• _PROBLEM STATEMENT_: Rewrite the records below, replacing "Expand" with "Open" everywhere it occurs and keeping everything else the same. Leave the pictures out of your answer.

[Rows from a screen grounding dataset]

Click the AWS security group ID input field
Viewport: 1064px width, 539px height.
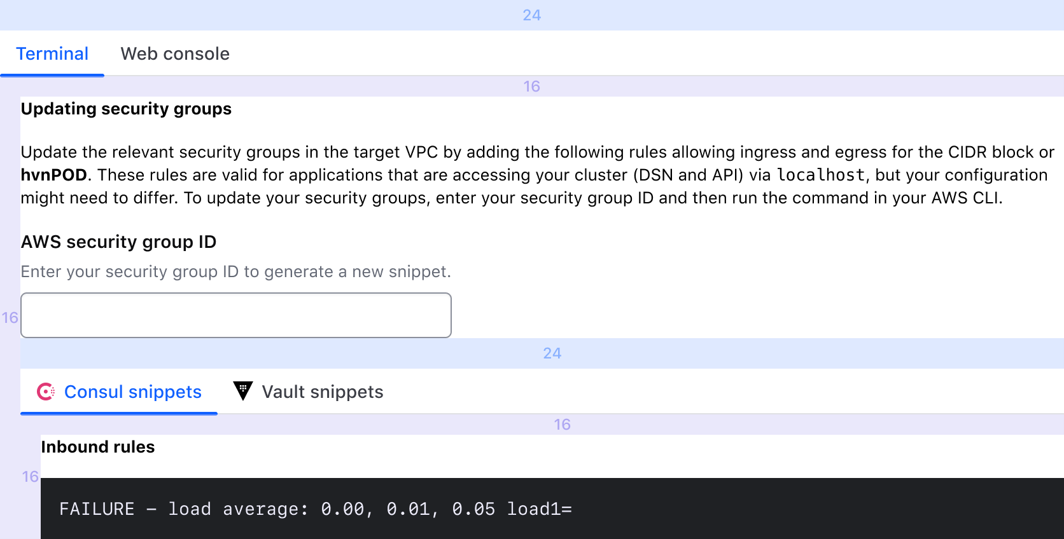(235, 315)
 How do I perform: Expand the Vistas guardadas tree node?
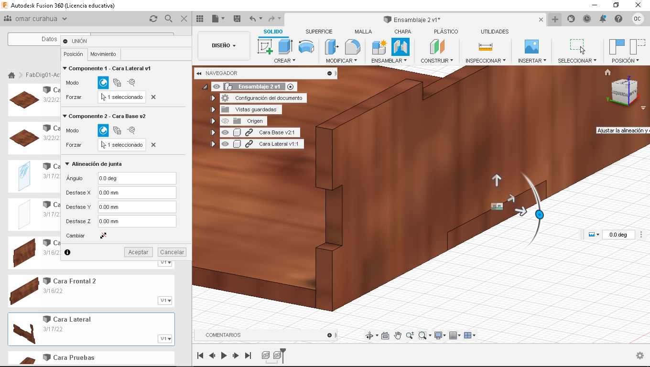pos(214,109)
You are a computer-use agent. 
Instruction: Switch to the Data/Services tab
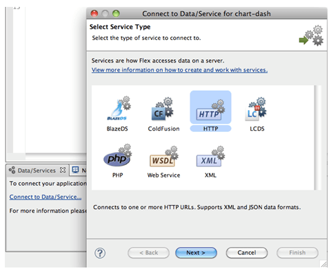(x=37, y=171)
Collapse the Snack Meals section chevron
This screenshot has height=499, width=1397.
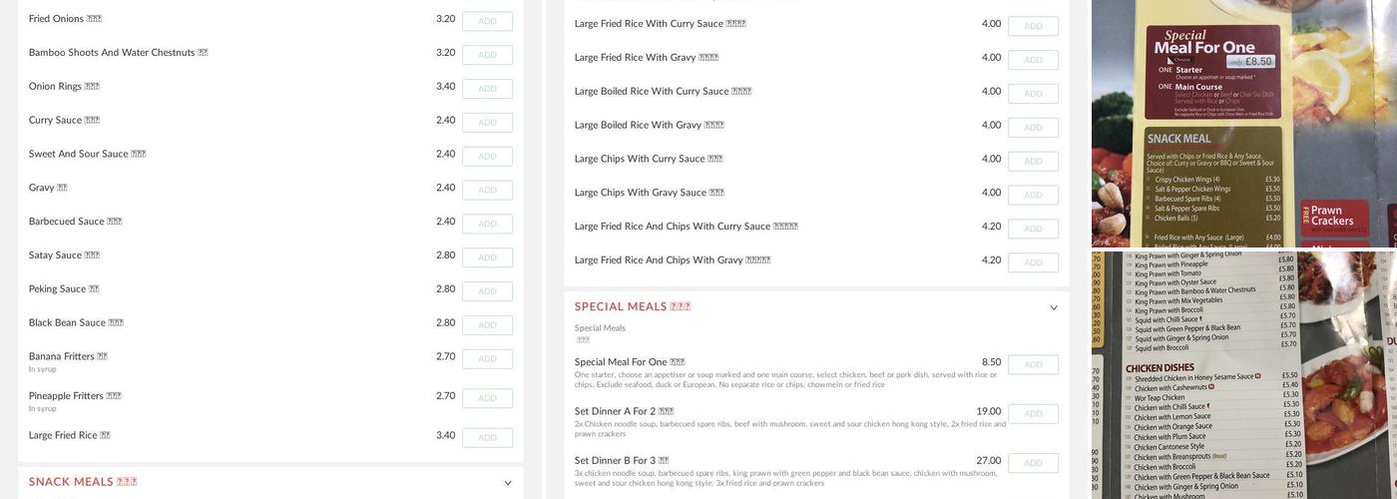click(508, 483)
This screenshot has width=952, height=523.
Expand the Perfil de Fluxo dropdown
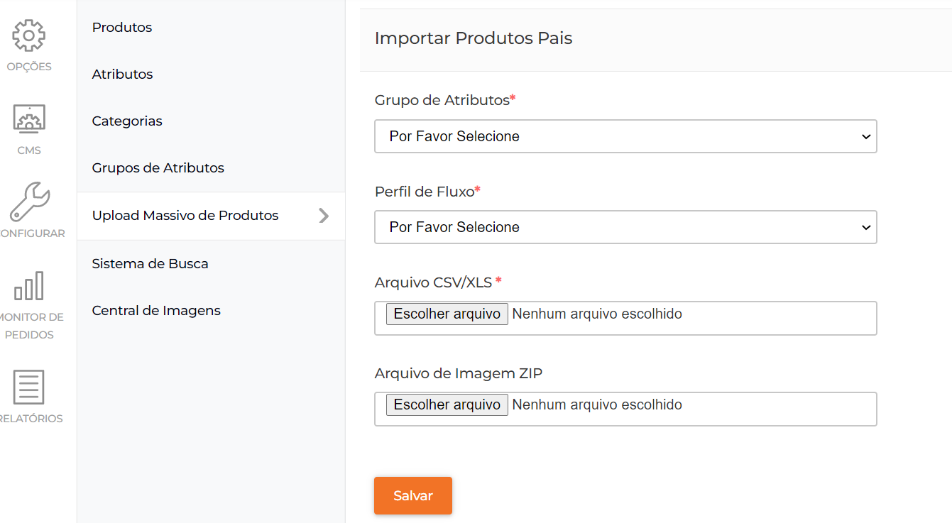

• _SOLUTION BELOW_:
Click the AWS security group ID input field
Viewport: 1064px width, 539px height.
(235, 315)
 How do I perform: Open the Vistas guardadas tree node?
pos(214,109)
You are a computer-use agent. 
Instruction: Switch to the Data/Services tab
(x=37, y=171)
Collapse the Snack Meals section chevron
This screenshot has height=499, width=1397.
click(508, 483)
This screenshot has width=952, height=523.
Open the Perfil de Fluxo dropdown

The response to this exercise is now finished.